(Dataset entries)
*** Block opens ***

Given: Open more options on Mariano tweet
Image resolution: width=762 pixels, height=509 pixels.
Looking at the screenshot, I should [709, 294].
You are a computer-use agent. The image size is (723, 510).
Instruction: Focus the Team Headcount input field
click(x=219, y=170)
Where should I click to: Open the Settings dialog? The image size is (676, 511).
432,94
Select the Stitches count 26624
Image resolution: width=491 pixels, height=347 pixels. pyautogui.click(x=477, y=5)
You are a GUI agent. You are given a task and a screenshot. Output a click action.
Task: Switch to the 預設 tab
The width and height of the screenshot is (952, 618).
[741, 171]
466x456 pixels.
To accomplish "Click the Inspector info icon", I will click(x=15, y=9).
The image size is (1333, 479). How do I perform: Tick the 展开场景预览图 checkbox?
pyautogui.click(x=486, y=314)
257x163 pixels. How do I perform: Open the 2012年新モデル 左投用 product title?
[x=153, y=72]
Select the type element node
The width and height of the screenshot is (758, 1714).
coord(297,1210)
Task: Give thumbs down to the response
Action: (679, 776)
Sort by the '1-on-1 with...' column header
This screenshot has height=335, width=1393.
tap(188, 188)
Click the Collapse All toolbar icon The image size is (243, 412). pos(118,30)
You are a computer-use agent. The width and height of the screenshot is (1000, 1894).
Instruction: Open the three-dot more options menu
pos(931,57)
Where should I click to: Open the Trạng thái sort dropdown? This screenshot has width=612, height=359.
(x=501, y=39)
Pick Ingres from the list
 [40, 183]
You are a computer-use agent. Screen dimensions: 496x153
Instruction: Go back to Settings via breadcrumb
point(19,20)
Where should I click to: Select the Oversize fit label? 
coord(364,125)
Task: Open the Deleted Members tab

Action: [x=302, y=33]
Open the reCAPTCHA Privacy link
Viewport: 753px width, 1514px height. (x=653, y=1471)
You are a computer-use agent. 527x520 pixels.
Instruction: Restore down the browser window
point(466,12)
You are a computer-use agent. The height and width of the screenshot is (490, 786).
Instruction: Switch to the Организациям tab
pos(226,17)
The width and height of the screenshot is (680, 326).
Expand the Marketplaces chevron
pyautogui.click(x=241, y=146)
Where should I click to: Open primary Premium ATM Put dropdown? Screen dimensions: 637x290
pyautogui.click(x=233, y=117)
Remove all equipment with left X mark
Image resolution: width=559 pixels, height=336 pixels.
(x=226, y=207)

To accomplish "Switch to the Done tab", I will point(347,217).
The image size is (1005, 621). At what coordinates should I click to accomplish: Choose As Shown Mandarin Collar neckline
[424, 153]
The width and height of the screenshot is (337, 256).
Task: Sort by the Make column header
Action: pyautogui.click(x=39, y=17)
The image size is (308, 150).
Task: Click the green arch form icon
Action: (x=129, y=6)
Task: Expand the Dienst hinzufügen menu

*** Block closes ***

## What the exercise asks
How many lines in the entries above include the string "computer"? Please answer with that number and nothing more.

## Worked solution
5